A community project hosted at Northeastern University

Race day started with promise and...


This story was collected by the Boston Globe in the days immediately following the Boston Marathon Bombing. GlobeLab collected these anonymous stories on the Boston.com website and donated them to the Our Marathon Archive. We are grateful for this contribution, which gives insight into how Bostonians and visitors to the city understood the bombing events in their immediate aftermath.
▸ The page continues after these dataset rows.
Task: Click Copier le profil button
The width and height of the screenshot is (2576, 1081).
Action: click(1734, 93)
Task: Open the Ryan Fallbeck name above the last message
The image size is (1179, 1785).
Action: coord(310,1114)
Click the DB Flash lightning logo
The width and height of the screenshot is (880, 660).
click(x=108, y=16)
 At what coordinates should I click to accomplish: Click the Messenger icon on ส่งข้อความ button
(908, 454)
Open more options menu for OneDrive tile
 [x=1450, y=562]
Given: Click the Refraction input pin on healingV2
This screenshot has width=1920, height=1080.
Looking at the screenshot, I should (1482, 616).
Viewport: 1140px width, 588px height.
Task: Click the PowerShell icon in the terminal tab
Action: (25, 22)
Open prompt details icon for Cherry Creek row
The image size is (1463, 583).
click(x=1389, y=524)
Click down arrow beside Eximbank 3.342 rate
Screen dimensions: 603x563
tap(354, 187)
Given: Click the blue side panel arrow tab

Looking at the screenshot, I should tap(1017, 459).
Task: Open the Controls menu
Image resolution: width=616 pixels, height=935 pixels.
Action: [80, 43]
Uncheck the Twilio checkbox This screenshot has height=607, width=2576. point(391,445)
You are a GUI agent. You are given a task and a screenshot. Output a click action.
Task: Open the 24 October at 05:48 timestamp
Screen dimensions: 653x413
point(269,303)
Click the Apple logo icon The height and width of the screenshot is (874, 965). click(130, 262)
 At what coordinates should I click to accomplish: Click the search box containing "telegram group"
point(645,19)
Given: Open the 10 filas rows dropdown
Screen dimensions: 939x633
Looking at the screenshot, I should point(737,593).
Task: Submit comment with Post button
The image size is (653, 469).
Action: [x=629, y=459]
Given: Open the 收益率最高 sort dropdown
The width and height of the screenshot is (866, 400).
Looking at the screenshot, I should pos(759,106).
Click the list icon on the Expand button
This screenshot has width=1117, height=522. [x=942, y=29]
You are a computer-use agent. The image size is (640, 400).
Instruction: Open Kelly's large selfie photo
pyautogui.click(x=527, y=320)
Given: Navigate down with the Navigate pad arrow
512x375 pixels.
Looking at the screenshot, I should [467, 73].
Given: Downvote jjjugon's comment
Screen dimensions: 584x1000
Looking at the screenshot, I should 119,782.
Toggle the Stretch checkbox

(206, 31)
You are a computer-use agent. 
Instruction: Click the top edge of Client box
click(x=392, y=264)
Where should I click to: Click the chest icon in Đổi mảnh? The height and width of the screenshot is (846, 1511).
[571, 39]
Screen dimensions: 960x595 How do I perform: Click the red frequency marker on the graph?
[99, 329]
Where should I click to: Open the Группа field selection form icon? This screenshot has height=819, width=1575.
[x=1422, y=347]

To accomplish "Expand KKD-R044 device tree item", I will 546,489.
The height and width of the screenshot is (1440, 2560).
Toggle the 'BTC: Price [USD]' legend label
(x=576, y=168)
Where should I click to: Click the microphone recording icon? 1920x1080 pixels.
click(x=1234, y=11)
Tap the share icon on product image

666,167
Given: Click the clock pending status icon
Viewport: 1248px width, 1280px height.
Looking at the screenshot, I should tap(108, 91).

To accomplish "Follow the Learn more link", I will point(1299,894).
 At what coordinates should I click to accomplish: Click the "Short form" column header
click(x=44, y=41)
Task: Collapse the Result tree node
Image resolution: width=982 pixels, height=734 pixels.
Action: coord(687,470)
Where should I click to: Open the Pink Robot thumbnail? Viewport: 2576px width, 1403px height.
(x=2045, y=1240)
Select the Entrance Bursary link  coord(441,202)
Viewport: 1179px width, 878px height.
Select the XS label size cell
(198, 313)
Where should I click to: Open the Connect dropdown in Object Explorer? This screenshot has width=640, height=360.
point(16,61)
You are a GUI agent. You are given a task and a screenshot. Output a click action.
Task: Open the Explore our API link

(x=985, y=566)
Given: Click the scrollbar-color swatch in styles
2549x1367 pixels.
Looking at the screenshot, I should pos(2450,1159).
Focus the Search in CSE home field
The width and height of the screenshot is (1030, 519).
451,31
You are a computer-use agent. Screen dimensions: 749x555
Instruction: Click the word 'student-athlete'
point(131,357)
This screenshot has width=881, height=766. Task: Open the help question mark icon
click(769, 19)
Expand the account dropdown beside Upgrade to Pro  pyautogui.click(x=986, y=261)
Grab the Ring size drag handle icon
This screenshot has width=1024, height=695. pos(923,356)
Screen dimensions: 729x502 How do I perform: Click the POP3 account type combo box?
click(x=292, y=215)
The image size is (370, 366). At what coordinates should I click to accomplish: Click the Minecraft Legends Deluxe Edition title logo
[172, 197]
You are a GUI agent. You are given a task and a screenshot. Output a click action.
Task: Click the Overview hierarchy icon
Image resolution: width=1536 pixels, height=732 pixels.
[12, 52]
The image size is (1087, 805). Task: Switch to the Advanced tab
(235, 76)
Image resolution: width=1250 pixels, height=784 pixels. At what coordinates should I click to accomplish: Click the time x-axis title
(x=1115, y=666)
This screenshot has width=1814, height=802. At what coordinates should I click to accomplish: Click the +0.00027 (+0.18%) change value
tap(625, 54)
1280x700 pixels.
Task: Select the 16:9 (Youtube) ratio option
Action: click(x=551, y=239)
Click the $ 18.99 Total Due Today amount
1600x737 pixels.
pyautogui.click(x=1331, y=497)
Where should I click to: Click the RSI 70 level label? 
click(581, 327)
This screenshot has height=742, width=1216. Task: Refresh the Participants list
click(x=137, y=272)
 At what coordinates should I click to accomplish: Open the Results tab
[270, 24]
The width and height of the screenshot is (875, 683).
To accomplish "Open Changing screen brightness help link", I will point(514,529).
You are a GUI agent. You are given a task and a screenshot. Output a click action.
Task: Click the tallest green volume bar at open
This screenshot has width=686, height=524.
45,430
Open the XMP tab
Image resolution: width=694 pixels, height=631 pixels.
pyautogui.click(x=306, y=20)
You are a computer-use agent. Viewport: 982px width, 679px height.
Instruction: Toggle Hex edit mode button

Race day started with promise and enthusiasm with the cooler temperatures. The starting line was abuzz about PRs and personal Boston bests. Evidenced by the too many to count runners who scanned their wristwatches as they ran the last five miles. I crossed the finish line at 2:45 pm with a face smiling and a 3:57:33 time. Taking a picture with my wife next to the medical tent is a tradition unlike few others in my family. Joy, love, sweat and “BANG”. Only five minutes after finish the heaven turned to hell. Maybe a canon I thought...but I know I would have seen one next to the finish line and thought it odd. No, this was bad. The second “BOOM” confirmed bad had gone to worse.

In only a few minutes we saw the parade of wheelchairs driven by the first responders in a flurry to the medical tent. The crowd in the finish chute was frozen caused by finish fatigue and eye popping amazement of the billowing smoke. We saw what we would not want others to see. The stuff we would hide from our children’s eyes in a bad movie. Ground Zero had come to Boston. Our home. Our race.

Impressed I was with the calmness of the BAA volunteers, police and runners. Instructions were clear, “Please keep moving away from the finish line, please”. Can you believe I heard “Please”? The police calmly stated another bomb may be located nearby, so “PLEASE keep moving”. So much concern for our safety. Compliance was easy. After finding our way into our hotel nearby, I was stunned to learn only 20 minutes had elapsed on my watch. A lifetime of tragedy lasting only 20 minutes. Odd how time slows down so much.

A medal earned? A finish time treasured? No. Just sadness.